Jestem właśnie w szpitalu, w sumie jak praktycznie cały czas. Młoda leży teraz na innej sali, dzięki czemu każdy, kto przechodzi nie widzi mnie siedząco w środku i Olivkę leżącą w łóżku szpitalnym.

- Pamiętasz myszko nasz wyjazd do Gdańska? - zapytałem, mimo, że wiedziałem, że mi nie odpowie - Według mnie był to jeden z lepszych wyjazdów z trasy. Kąpanie się w morzu w listopadzie było dziwne i głupie, ale przynajmniej mamy jakieś wspomnienia, nie?

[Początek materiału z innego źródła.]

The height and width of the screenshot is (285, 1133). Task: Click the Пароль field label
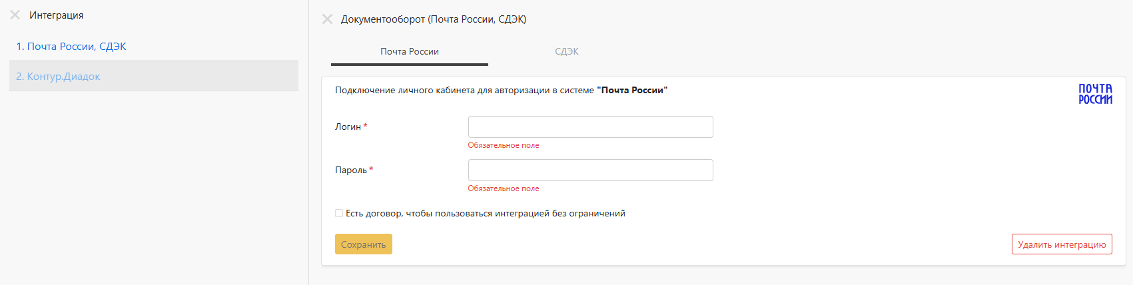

Ogólnie może wydawać się to dziwne, że gadam do niej teraz, ale jak sam lekarz przyznał, ludzie w śpiączce słyszą to co się dzieje dookoła, a głos osób im bliskich jest dla nich niezwykle ważny.

- Mam nadzieję, że powtórzymy jeszcze nie raz takie wyjazdy... na pewno musimy jechać jeszcze do Bydgoszczy, bo to co się działo po koncercie tam było cudowne... jeszcze kiedyś pojedziemy na Słowację. Muszę pokazać Ci to jezioro latem, a potem wrócimy na ten teras z jacuzzi i przeżyjemy to samo co wtedy, tylko, że będzie ciepło.

Po chwili mojego dalszego monologu do sali weszła pielęgniarka, a ja będąc tu codziennie wiedziałem, że znaczy to, że przyszła coś tu zmienić czy podłączyć.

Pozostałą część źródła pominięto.